Votre rapporteur ne prétend pas esquisser en quelques
phrases et au détour d'un avis budgétaire une
" refondation " du service public ! Aussi se
contentera-t-il de
formuler quelques remarques.
Tout d'abord, il importe d'aborder le problème des missions de
l'audiovisuel public non pas sous l'angle rhétorique, mais d'un point de
vue pratique : quelles grilles de programme diffuser ?
La lecture de la brochure diffusée récemment sous le titre
" Orientations stratégiques de France 2 " n'incite pas
à l'optimisme à cet égard.
Quelques citations :
" La stratégie de l'antenne de France 2 se construit autour
d'une double mission de renforcement de la cohésion sociale et
d'enrichissement de l'identité culturelle commune.

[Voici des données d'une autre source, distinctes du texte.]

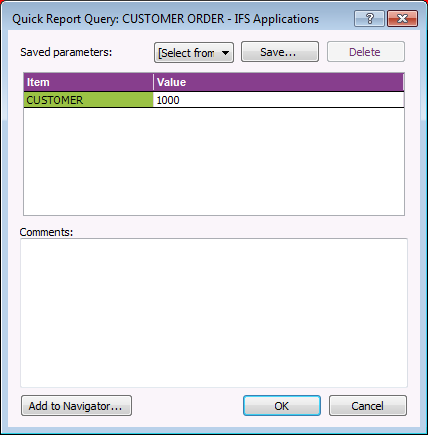Cancel the quick report query

(x=368, y=406)
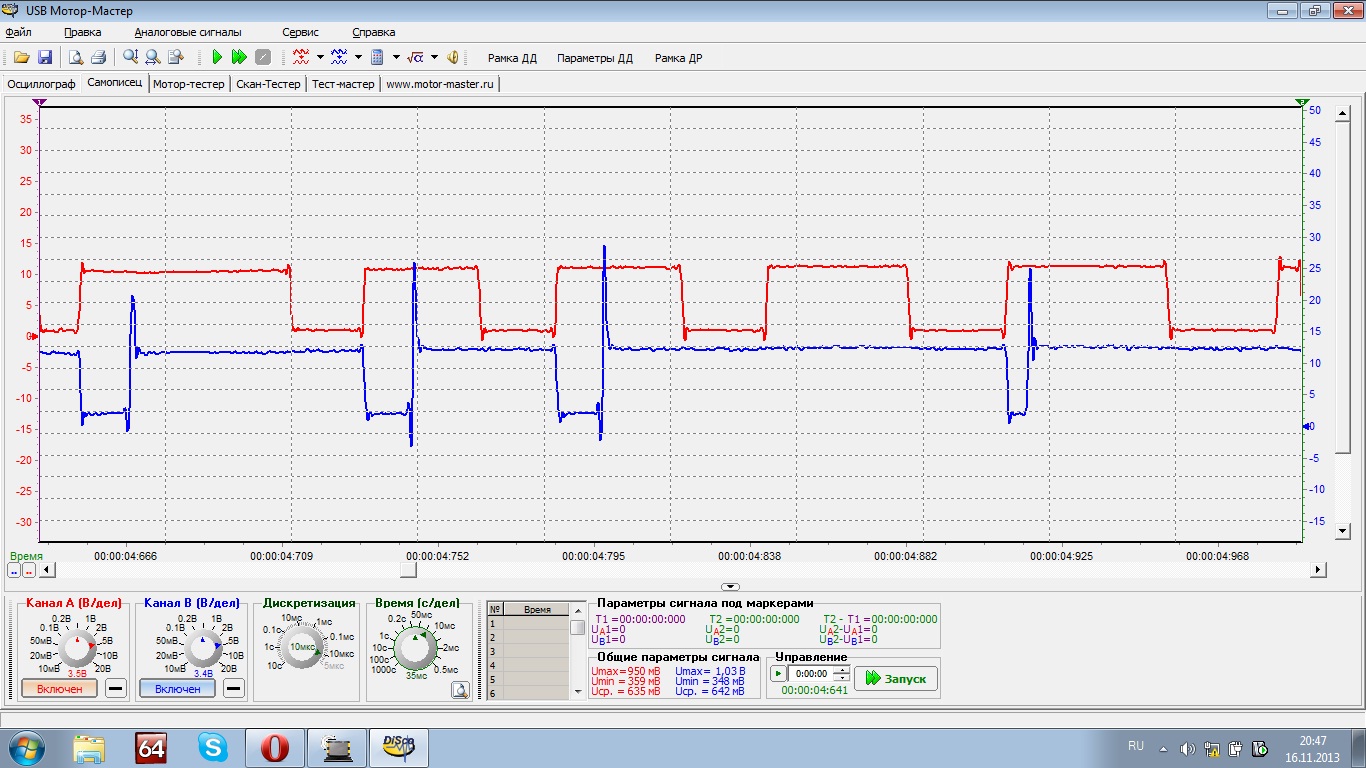The width and height of the screenshot is (1366, 768).
Task: Click the green Запуск button
Action: point(896,678)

France 2 exerce cette mission de service public dans le respect de ses
valeurs fondamentales.
L'identité de ses programmes se construit autour de trois axes
majeurs : être la chaîne exemplaire de l'information,
être la chaîne du divertissement de qualité, être la
chaîne de la création "
(page 7)
" Elle participe ainsi à l'enrichissement de l'imaginaire
collectif. En effet, la télévision propose de manière plus
ou moins explicite des systèmes de valeurs et des modèles
culturels, qui contribuent à façonner nos comportements et nos
modes de vie. France 2 doit être particulièrement consciente
de cette responsabilité, notamment du fait de sa large
audience ".
(page 9)
" Le respect de ces principes doit nous permettre de développer
un " esprit France 2 ", positif et convivial,
reconnaissable par
les téléspectateurs au travers de la diversité des
programmes de la chaîne, diversité qui constitue une de ses
premières richesses ".
(page 13)
Tout ceci ne contribue guère à éclairer le citoyen
contribuable sur les missions de la télévision publique et sur
les stratégies définies afin de remplir celles-ci.
Votre rapporteur considère que les missions doivent être
progressivement redéfinies en tenant compte des réponses que
l'Etat donnera aux questions que pose l'insertion des organismes dans
l'économie du numérique : quels types de structures et
d'alliances sont acceptables, quelles diversifications, quels financements.
Si l'on veut sortir de la logique discursive des actuels cahiers des charges,
dont les " orientations stratégiques " de France 2 sont
un avatar un peu caricatural, il faut en effet associer intimement la
définition des missions et celle des moyens. Une réflexion
d'envergure ouverte à l'ensemble des acteurs intéressés,
et au premier abord au Parlement, est donc nécessaire.
Aussi votre rapporteur relèvera-t-il à ce stade une seule
certitude, en ce qui concerne la légitimité présente et
à venir des chaînes publiques, il s'agit de leur contribution
à l'information des Français, de l'apport que représente
pour le débat démocratique le potentiel de rédactions
nombreuses et actives, il s'agit enfin de la garantie qu'implique pour le
pluralisme de l'information la diversité de chaînes
généralistes attirant encore, et pour quelque temps sans doute,
la majeure partie du public de la télévision.
Voilà pourquoi, au terme de son exposé, votre rapporteur tient
à exprimer sa satisfaction à l'égard des initiatives que
le président de France Télévision a déjà
prises ou pourrait prendre afin de renforcer l'information dans les programmes
des chaînes. C'est une part essentielle de la légitimité de
celles-ci qui est ainsi prise en compte.